Master's Profile: Yan Zhang

Yan ZhangCurrent Position: PhD student in Mechanical Engineering/Robotics at Duke University

Undergraduate: BS in Mechanical Engineering, Tsinghua University (China)

MEMS MS Program Path: Master of Science (MS) in Mechanical Engineering, 2016

Why did you choose Duke for your graduate study?

I heard great things about the faculty at Duke, and I also liked the fact that I can make very flexible personal study plans by taking courses from multiple disciplines as long as they can help my research. Additionally, Duke Engineering holds a lot of social and professional events for me to reach out to people and develop skills that would help me build my career. At Duke, I not only treat my research as my job and learn to be professional, but also treat it as part of my life and have fun with it.

How did your time as an Master of Science (MS) student at Duke prepare you for your PhD?

The Master's Program at Duke gave me plenty of opportunities to get actual experience in advanced research and helped me focus on what my research interests truly were. I knew I wanted to pursue a PhD when I came to Duke as a master's student, and while there were lots of topics I was interested in, I wasn't sure I was prepared enough to jump right into a PhD. The MS program provided me with a great foundation and after taking a few advanced courses, I got a feel of what kind of tools I would be using to conduct research and I grew more confident in my own capabilities. More importantly, I got to talk to a lot of fantastic professors and graduate students, and we had the chance to exchange opinions about various research interests and their experience both in academia and industry. All of these helped me form my interests and plan for my own career.

What was the most valuable part of your Duke experience?

My interactions with enthusiastic professors and graduate students was a valuable part of my Duke experience. Talking to these great researchers let me learn more than what you would typically learn in published papers and these interactions helped me form my own philosophy about research and topics I want to pursue.

What were the most useful classes you took at Duke?

While all lectures I took here were well-taught and very informative, the most informative were Linear System Theory, taught by Michael Zavlanos, and Engineering Thermodynamics, taught by Adrian Bejan. Linear System Theory is essentially what got me started on my current research. The content of this course is fundamental to other control topics, and can also be related to other useful research topics like numerical analysis. Although the content in Engineering Thermodynamics isn't closely related to my own research, I was still impressed by the lectures from Dr.

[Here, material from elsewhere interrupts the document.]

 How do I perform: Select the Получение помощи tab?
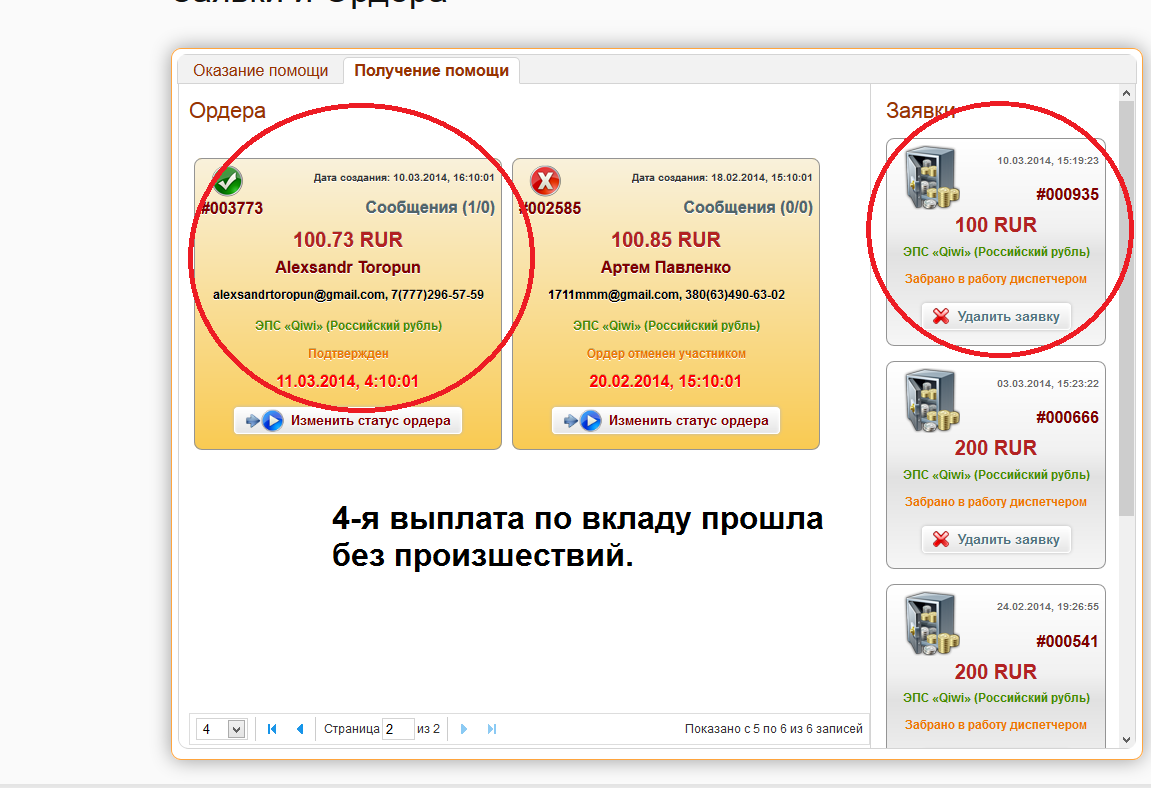pos(431,71)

Bejan. Not only did he teach us about the theorems we needed to know, but he also taught us how people built the field to solve problems. I realized conducting research is not just about caring about your own small field, but also getting to know everything about your communities, their history, their initial motivations and all the success and failures they made along on the way.

What advice would you give to someone considering a master's degree in MEMS at Duke?

Be self-motivated and reach out. There are plenty of resources offered at Duke. The faculty and the graduate students are nice to talk to and they always welcome you to engage in their research. They give good advice, but you cannot and should not expect them to make decisions for you. To really succeed, you cannot just stay at home, take lectures and finish homework. For students who plan to keep on a PhD track after their master's degree, they must read papers and engage into actual research as much as they can. Reach out to faculty here and find work to do. No matter whether the work is important or minor, you can always learn more than what you are assigned to do.

What is your current research about?

I'm working with Dr. Zavlanos for my PhD, and we design algorithms for critical robotics issues. For example, we developed algorithms based on optimization methods or dynamic programming to let robots with on-board sensors actively make decisions on where to take the next measurements to get information from their surrounding environment in a more efficient way. We are also interested in developing algorithms for multi-agent systems so that multiple robots can coordinate to accomplish some tasks – sensing, routing and learning, especially when the environment is uncertain.

My current research involvestrying to characterize the performance of the distributed controller or information filters of a multi-agent system when the agents have very limited computation and communication accuracy. In my research, I acquire and apply knowledge in robotics, mathematics, statistics and computer science to develop new theoretical results. I also work on hardware and do some coding to implement experiments to validate our proved results.